Sterling is taking on the brunt of that pressure with goodwill. “I want it to be how it used to be, even though I wasn’t here for it. I’m just really trying to maintain tradition and culture. I don’t want it to be like other house parties at all, I want it to be a completely different experience,” Sterling tells me. They are working with the members of the house to plan in advance and create a cohesive community experience.

This party and its theme are completely unique to Bennington. Mosley tells me what distinguishes it: “No other school has this party and no other school treats the combination of a party and sex as an art form. It was art, sexuality, and a party all combined into one thing. It wasn’t about dressing as attractively as you can, it was about being clever.” Strangely, the thing that she remembers the most about the party in the 90s is how “sweet” it felt. “It was a moment of getting to reflect and explore in a huge room where it felt safe. That was my experience. I would walk in and it was like a scene from a movie. It was a total sensory overload.”

In the 2000s, the party started to become known for something else entirely– the first time in the semester upperclassmen could “morally” hook up with freshmen. It was considered inappropriate pre-October, but as soon as the Dress to Get Laid party took place after October 1st, all bets were off. Catherine Weingarten, Bennington alum, wrote a play while attending Ohio University’s MFA writing program about Dress to Get Laid, where she examines the party and Bennington culture. In an interview about her play, Weingarten says, “I went to the Dress to Get Laid party twice. The time it was the most intense was when I was a freshman cause I just got to Bennington and had no romantic experience at all and was a hyper-prude; so the party was completely overwhelming… I had a crush on this guy who wrote poetry and smoked at me and I really wanted to hook up with him, but it didn’t really happen because he was dressed ironically as a box so I couldn’t really dance with him or get too close.” 

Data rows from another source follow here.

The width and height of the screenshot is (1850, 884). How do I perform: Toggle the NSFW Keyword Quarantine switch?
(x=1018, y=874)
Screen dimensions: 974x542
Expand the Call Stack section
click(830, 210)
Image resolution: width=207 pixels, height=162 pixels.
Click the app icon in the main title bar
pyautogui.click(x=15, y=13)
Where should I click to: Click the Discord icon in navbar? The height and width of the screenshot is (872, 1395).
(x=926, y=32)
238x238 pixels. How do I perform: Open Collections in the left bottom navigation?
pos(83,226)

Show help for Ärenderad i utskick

In reference to the controversy of the event, Sterling subscribes to the idea that the party is more of a reclamation. “Dress to Get Laid feels like something a lot of the women here on this campus have reclaimed and we know it’s not a literal thing. It’s more like taking charge of your body. I feel like it’s really a party for femmes and women because it’s taking control of your body and I think it’s sick. The history of this party and why we come together and do this is why it’s such a big deal to me. I want people to feel comfortable. Its not like, “Come here to get fucked up and hit on people.” I don’t want that. The title sounds liberating to me. I can understand why they don’t want us to use it anymore,” Sterling says, about the administration’s pushback. “I feel like everyone of every gender and sexual preference should feel comfortable at events and want to have fun, and that’s what this is. I really like the community aspect of it.” 

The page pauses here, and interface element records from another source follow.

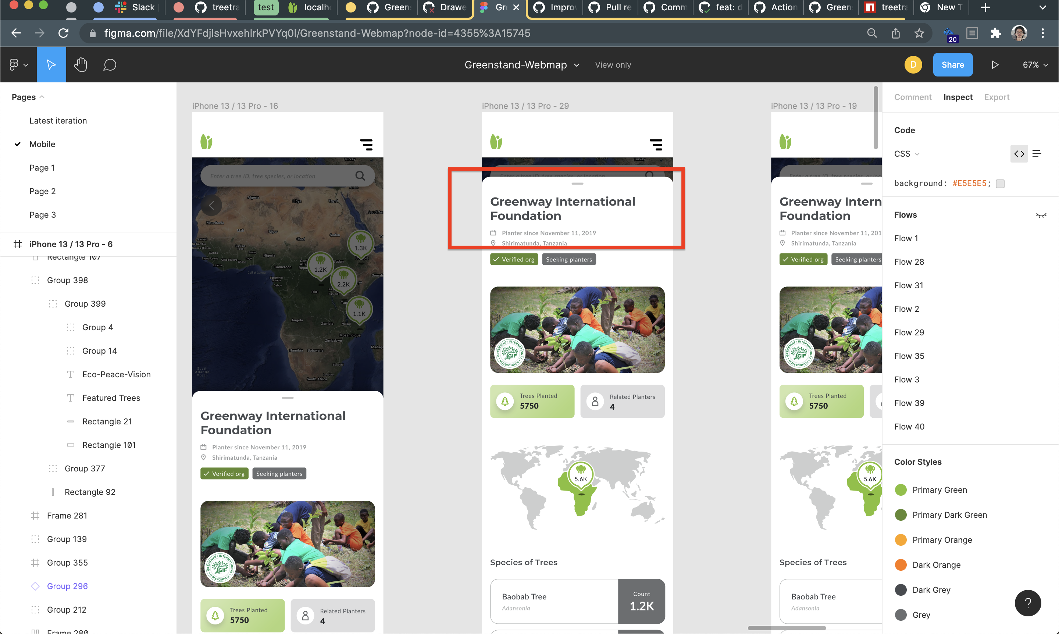This screenshot has height=634, width=1059.
Task: Select Group 296 in the layers panel
Action: click(x=67, y=586)
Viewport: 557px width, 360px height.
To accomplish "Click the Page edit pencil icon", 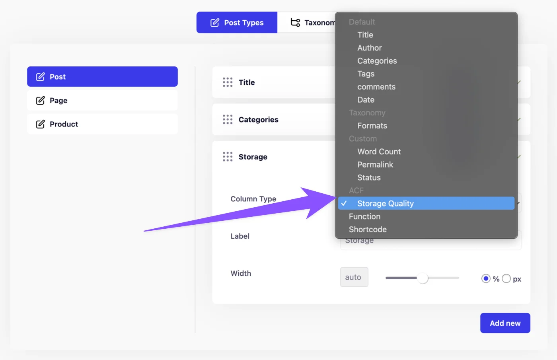I will point(40,100).
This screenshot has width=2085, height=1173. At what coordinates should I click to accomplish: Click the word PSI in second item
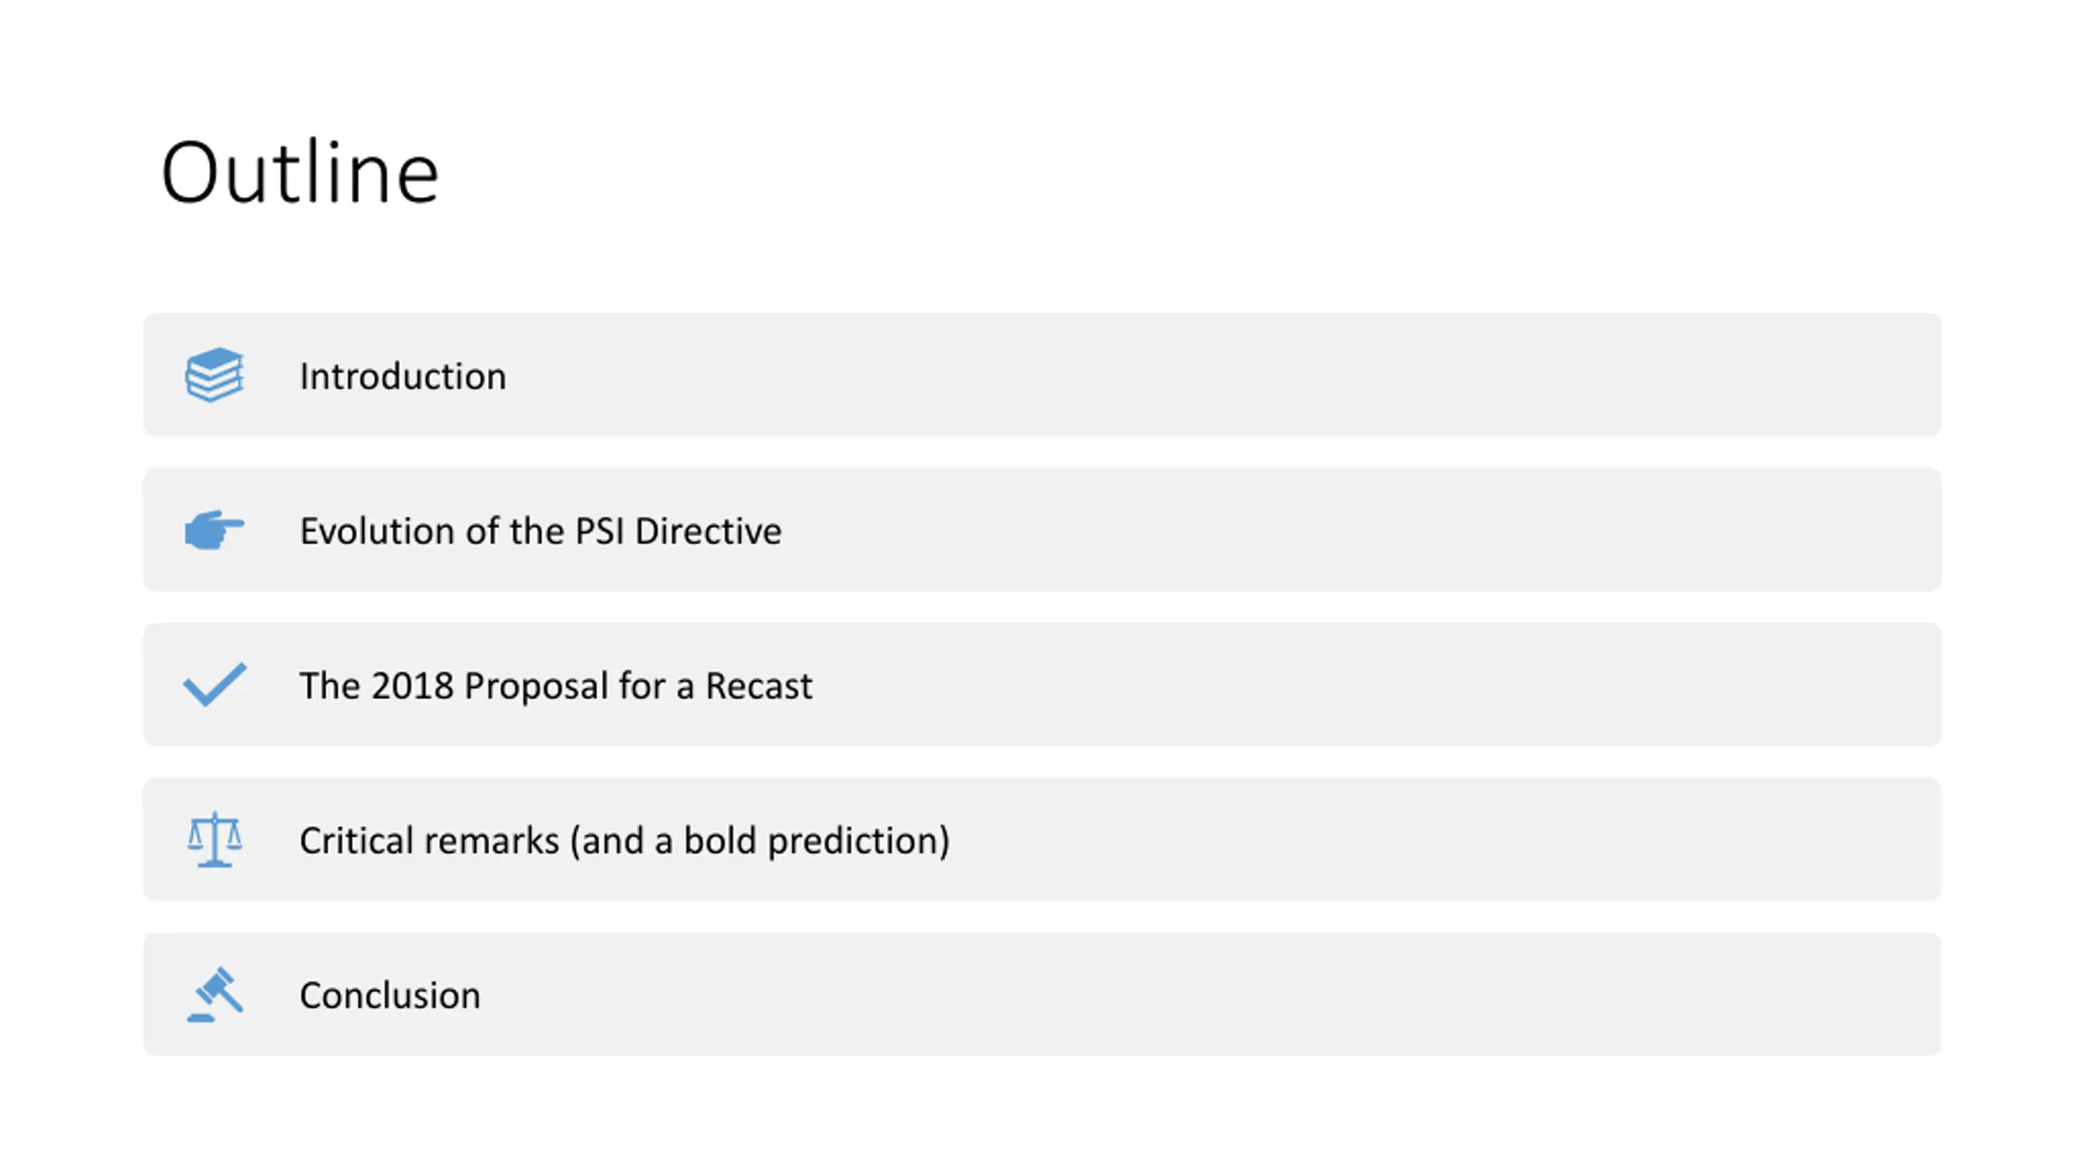pyautogui.click(x=599, y=531)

Would Bennington be lesser without Dress to Get Laid? “Hell yeah,” Sterling responds, elaborating: “It’s such a big part of Bennington. This school has so many traditions that have stuck for years and it would be such a loss to get rid of it.” They aren’t however that worried about the theme ending, adding, “Everyone knows around this time KP hosts Dress to Get Laid. You can’t really get rid of history. It’s up to these people if they are going to keep tradition and culture.” Sterling gestures to the campus around us. They are right – It is inevitably up to freshmen and incoming classes who will eventually have to uphold the legacy themselves. 

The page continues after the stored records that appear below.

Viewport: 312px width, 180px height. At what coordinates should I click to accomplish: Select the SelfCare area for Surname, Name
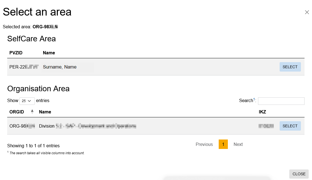pyautogui.click(x=290, y=67)
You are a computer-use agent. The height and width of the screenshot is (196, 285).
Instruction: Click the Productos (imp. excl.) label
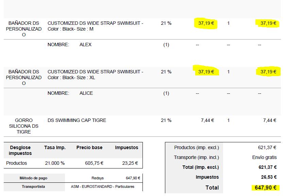197,147
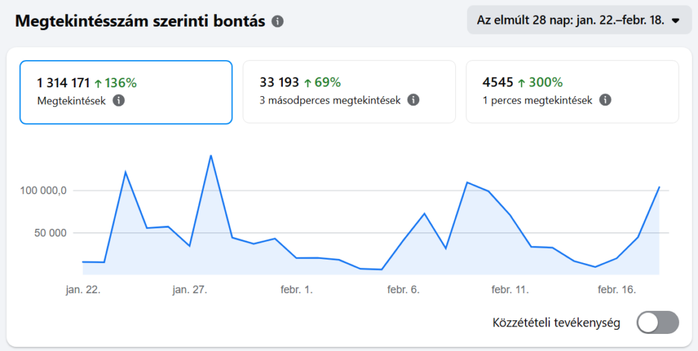This screenshot has width=698, height=351.
Task: Click the jan. 22. date label on axis
Action: [x=83, y=290]
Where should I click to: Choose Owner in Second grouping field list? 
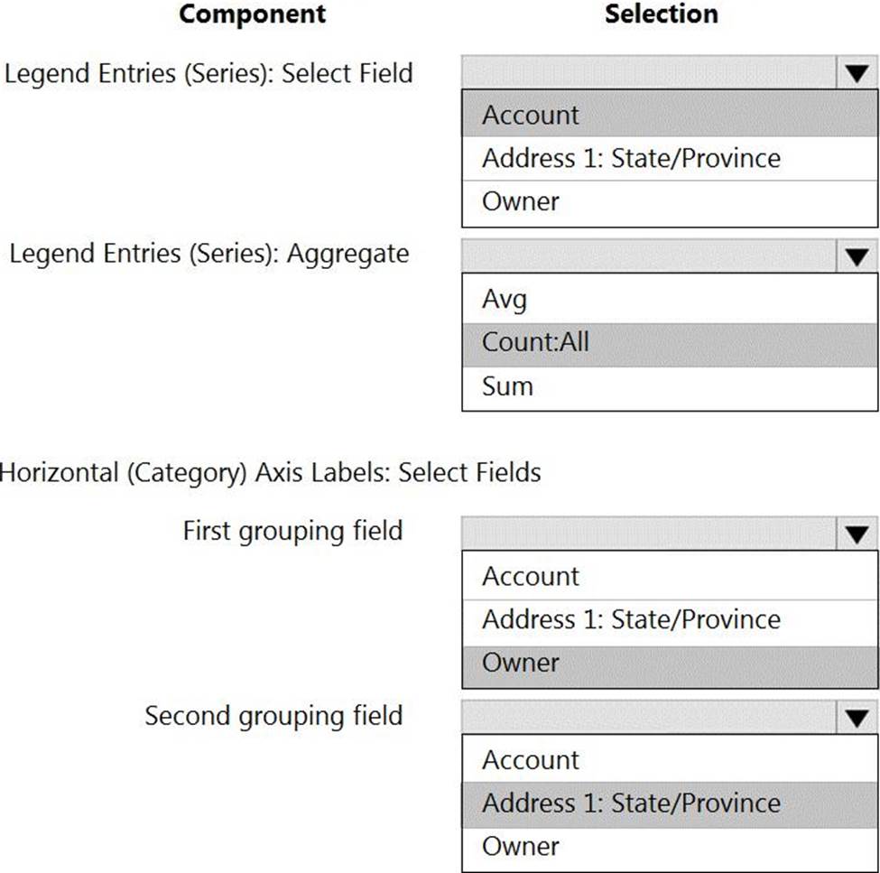click(669, 847)
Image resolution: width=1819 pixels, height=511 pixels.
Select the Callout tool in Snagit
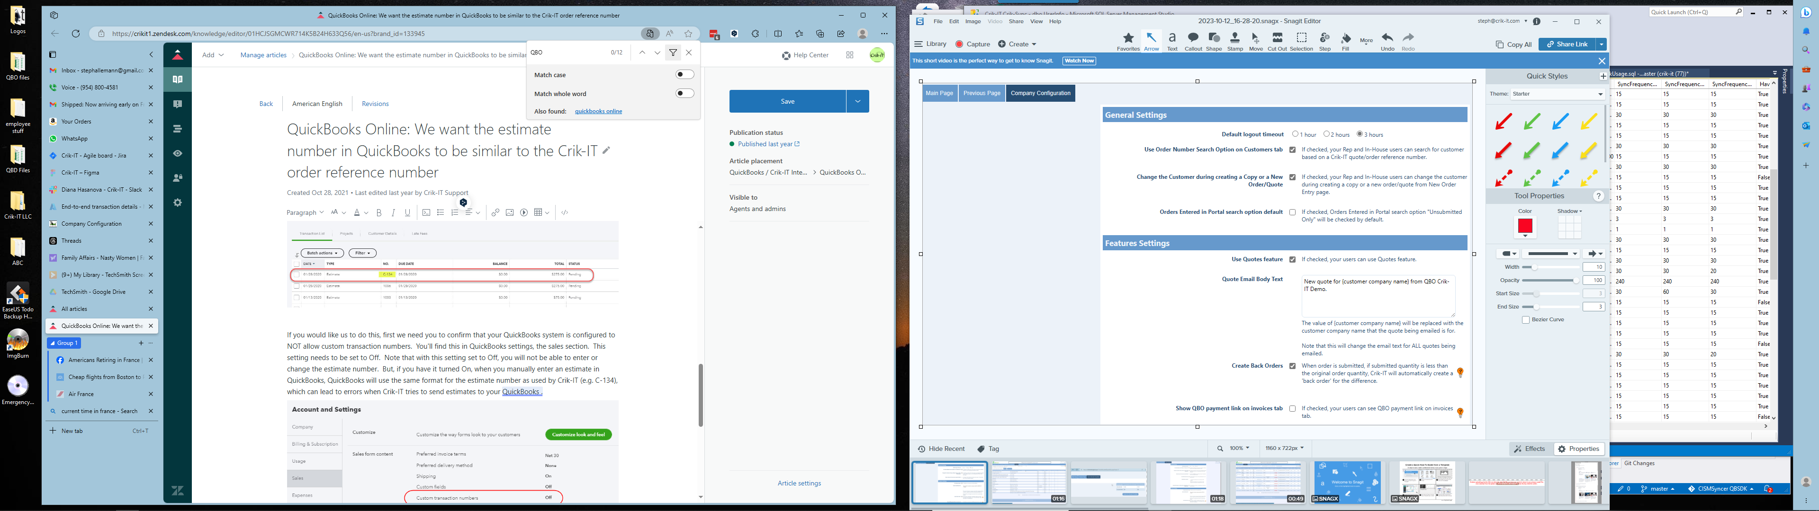pyautogui.click(x=1193, y=42)
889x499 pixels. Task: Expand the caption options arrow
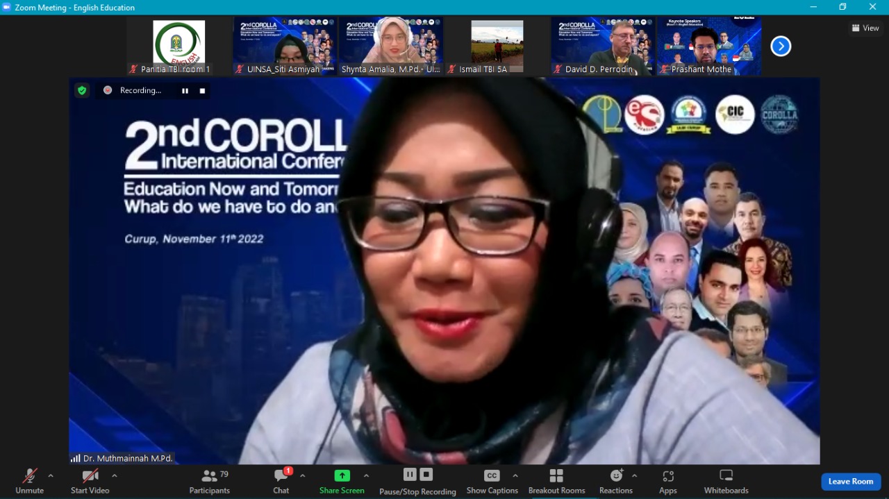point(515,476)
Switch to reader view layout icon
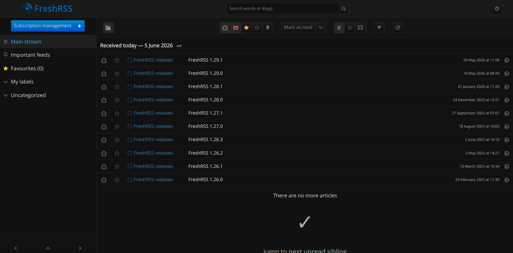Image resolution: width=513 pixels, height=253 pixels. [360, 28]
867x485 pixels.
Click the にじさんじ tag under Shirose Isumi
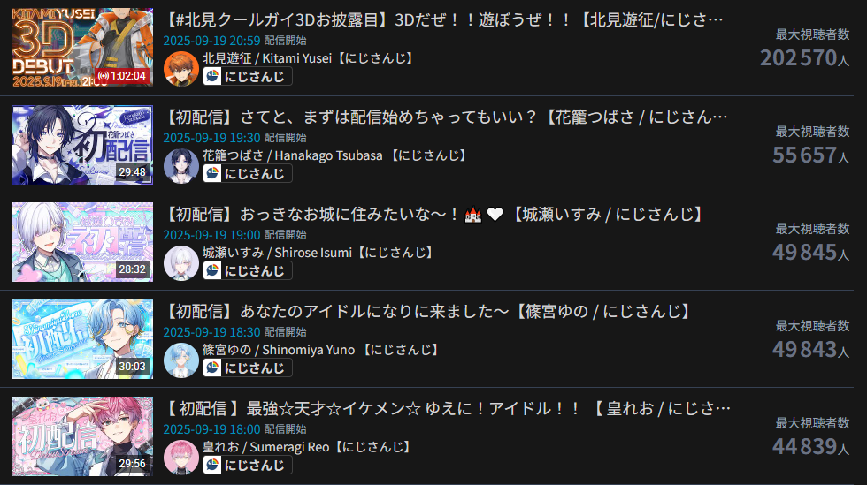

I ask Mosley if, according to her, it would be a loss to Bennington culture if the party was no longer held? She references Casablanca’s zinger, “We’ll always have Paris,” saying “We will always have had that event. You can’t ever take back the history. I wish you could experience the version I experienced because I think it helped me grow as a person and develop my own confidence, but regardless it will always have been.” With resonance, she concludes, “Sometimes things have to change. Now it’ll be something new.”